A recent Institute for Fiscal Studies (IFS) analysis showed, however, that this Government’s progressive tax and benefits make Scotland’s lowest-income families significantly better off by around £2,000.

I asked the First Minister how much further our country could go in eradicating poverty if we weren’t undermined by UK Government policies.

Expressing her thanks, Ms Sturgeon noted the IFS finding that her Government “has made a distributional choice... to channel money towards low-income families with children in particular”. Indeed, she said that the single thing that made her proudest as First Minister was helping to lift children out of poverty while the UK Government’s welfare system pushed them into deprivation.

Drawing her leadership to a close, she recognised Winnie Ewing’s call to “stop the world, Scotland wants to get on” was already being achieved; respected globally, Scotland “punches above its weight” internationally.

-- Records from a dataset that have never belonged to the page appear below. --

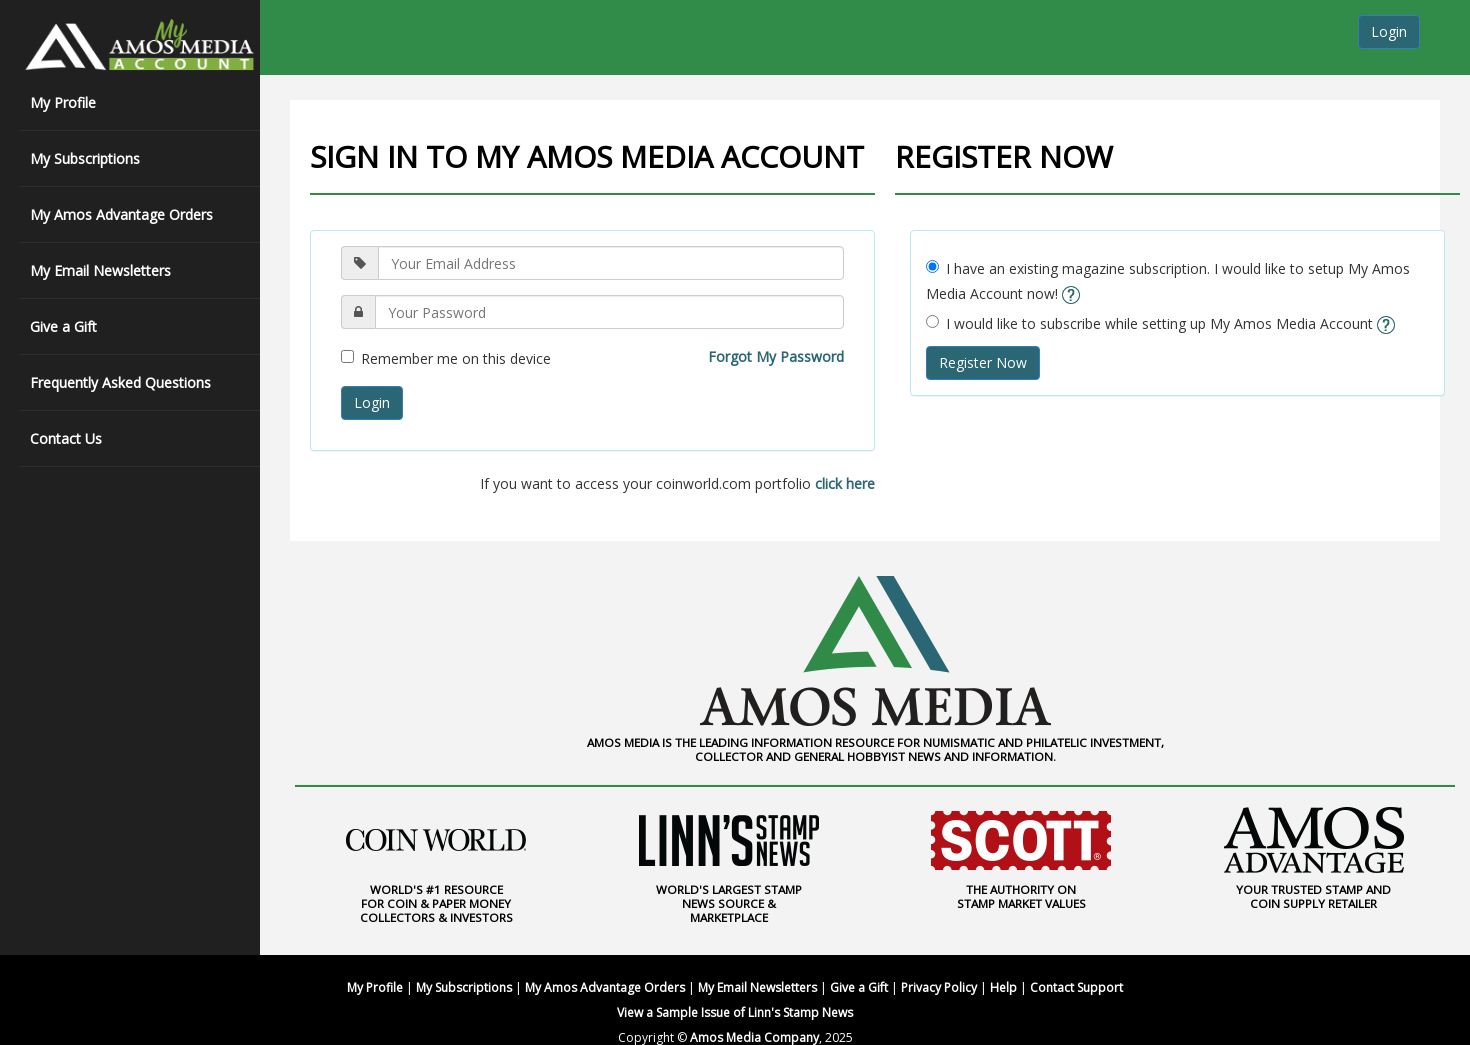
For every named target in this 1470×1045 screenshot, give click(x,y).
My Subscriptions (85, 158)
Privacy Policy (939, 987)
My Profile (63, 102)
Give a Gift (63, 326)
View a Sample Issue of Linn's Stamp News (735, 1012)
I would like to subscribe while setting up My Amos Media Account (1160, 323)
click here (845, 483)
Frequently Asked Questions (120, 382)
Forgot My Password (776, 356)
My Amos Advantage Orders (121, 214)
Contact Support (1076, 987)
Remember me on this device (446, 358)
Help (1003, 987)
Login (1389, 31)
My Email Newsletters (100, 270)
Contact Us (66, 438)
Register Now (983, 362)
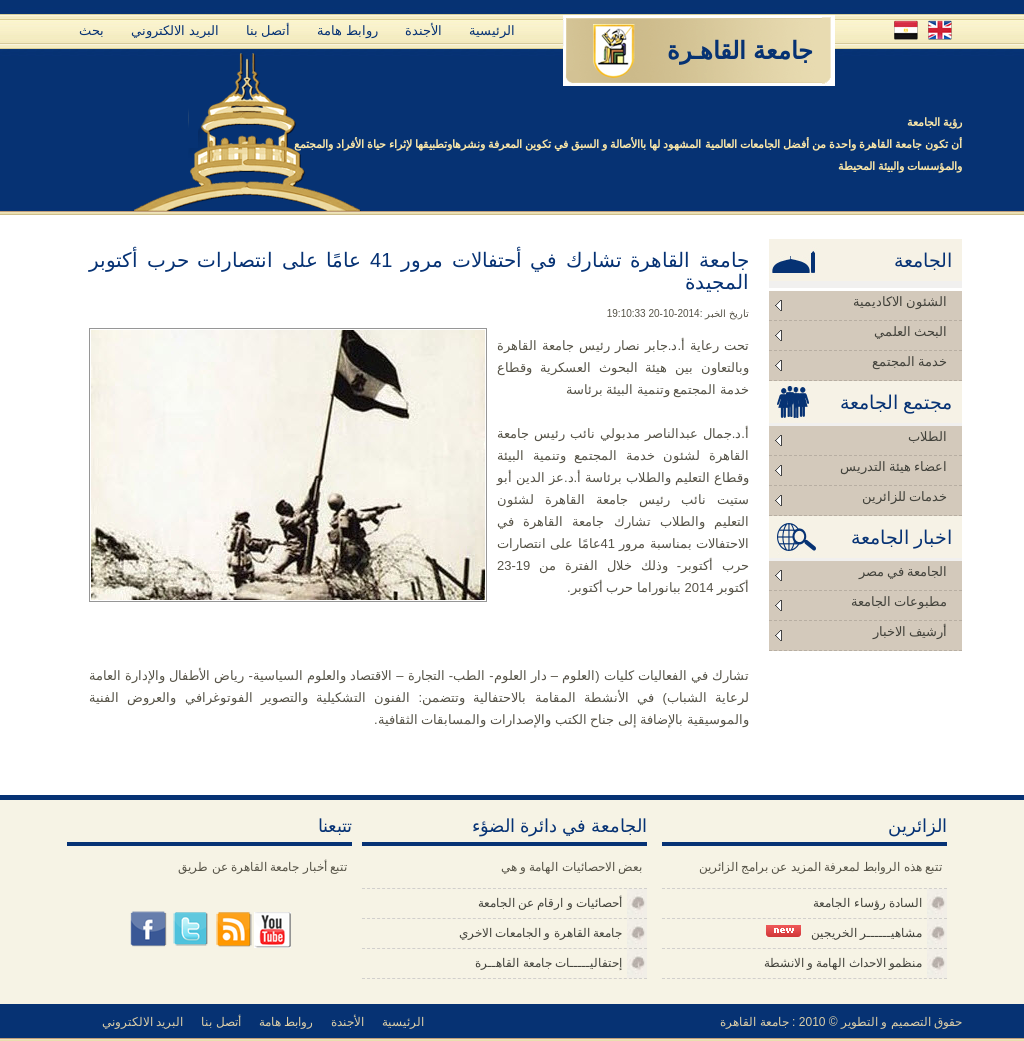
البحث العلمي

She urged us to have more confidence in ourselves.

Paying tribute on behalf of the SNP, Emma Roddick MSP highlighted Nicola’s impact on “the people she lifted as she climbed”: women, girls, marginalised groups, the disadvantaged, care-experienced young people, volunteers, all those doing their best for this country. Their aspirations are now entrusted to Humza Yousaf, with Nicola’s advice that “it’s better to aim high, and fall short, than not try”.

Praising the “love, care and solidarity” with which people in Scotland faced the pandemic, she made plain a moral gulf dividing her principled leadership from a deluded UK Prime Minister’s sense of entitlement.

Twenty-four hours earlier, Boris Johnson insisted it was “essential” he attended non-socially-distanced, alcohol-fuelled ‘leaving parties’ even as the population, including the Queen, were obeying restrictive conditions for loved ones’ final farewells and funerals. Self-centred ambition characterises Johnson’s failure as an out-of-touch and fundamentally dishonest politician who fooled many – but not the people of Scotland.